Value at Risk 
Value at Risk
Definition
Value at risk (VaR) represents the potential loss in value of a position (expressed as NPV) which could (with a certain probability) be realized before the position is hedged or liquidated. VaR is thus an extension of NPV analysis, leading to uniform risk quantification. The difference being, that VaR takes into account the uncertainty of future market developments.
Use
Uniform application of the NPV approach within VaR allows for a consolidation of VaR over every part of a company. You can aggregate risks arising from products, currencies and organizational units in any way you like and aggregate the results to represent the total risk. Value at risk analysis therefore plays an important role in controlling global risk for the entire company.
Within the framework of Risk Management, value at risk is a key value for controlling. VaR also provides the basis for the internal risk controlling models proposed by the Basel Committee on Banking Supervision. Keep in mind that the final decision about which operative controlling measures are appropriate has to be made by the risk controlling department of your company. As a key figure, VaR only has a warning function.

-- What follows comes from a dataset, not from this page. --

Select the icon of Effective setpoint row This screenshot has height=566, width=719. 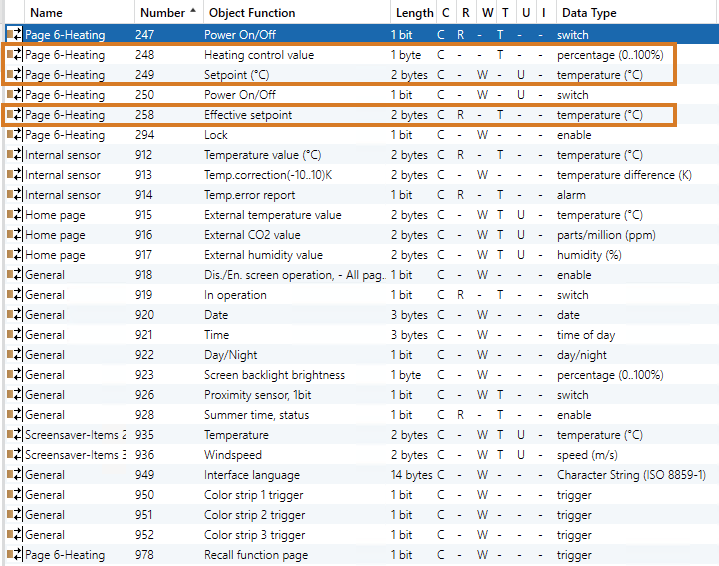(14, 115)
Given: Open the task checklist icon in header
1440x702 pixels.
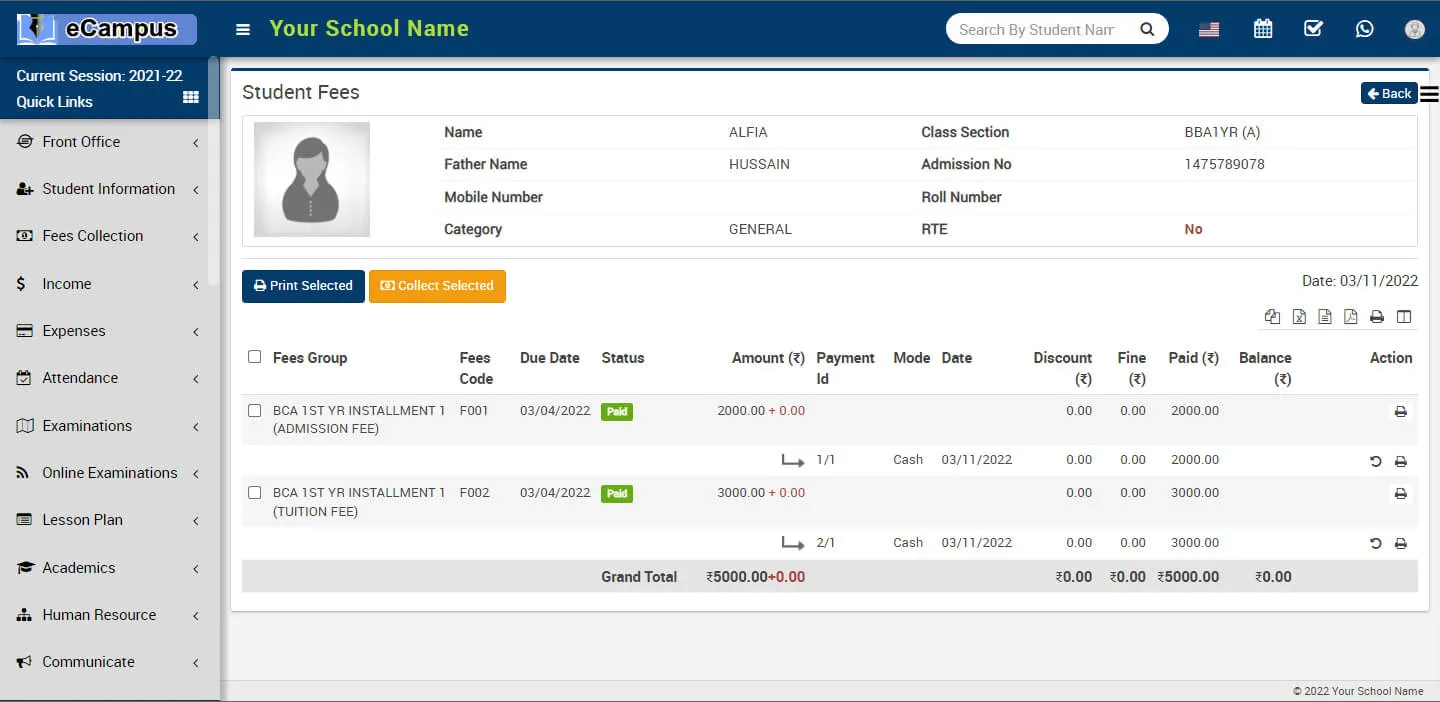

Risk/return control represents a further use of VaR analysis. Within modern portfolio management, expected yields are viewed in relation to committed risks.
Structure
The value at risk is determined by the value of the committed position and the volatility of market prices. It is also influenced by the average retention period of the position, until the position is hedged or liquidated. The following calculation methods are used for VaR:
In the historical simulation, n comparative NPV calculations are carried out. This involves calculating n net present values resulting from the current market data modified by n historical market data changes. The changes to the historical market data are included in the NPV simulation as relative changes. These simulated NPVs are compared with the NPV calculated from current market data. This produces n potential gains/losses.
The correlations of the individual market prices and the dependencies between the positions are implicitly taken into account.
The historical simulation can be carried out using one of the following approaches:
If you use the full approach, n NPV calculations are carried out for all market data records valid in the past and compared with the NPV of the current market data. This produces n potential gains/losses.
If you use the delta approach, the system estimates the elasticity of the price function to the various parameters that affect the price. The NPV differences result from weighting the sensitivity with the price differences from the historical market data. As for the full valuation, this produces n potential gains/losses.
In the variance/covariance approach, potential loss is calculated from the volatility of the risk factors. The volatility of the risk factors can be estimated from historical market data from each of the respective risk factors (standard deviation), or imported from external sources (datafeed, market data file).
The resulting risks are aggregated via correlation matrices, taking any interdependencies into account.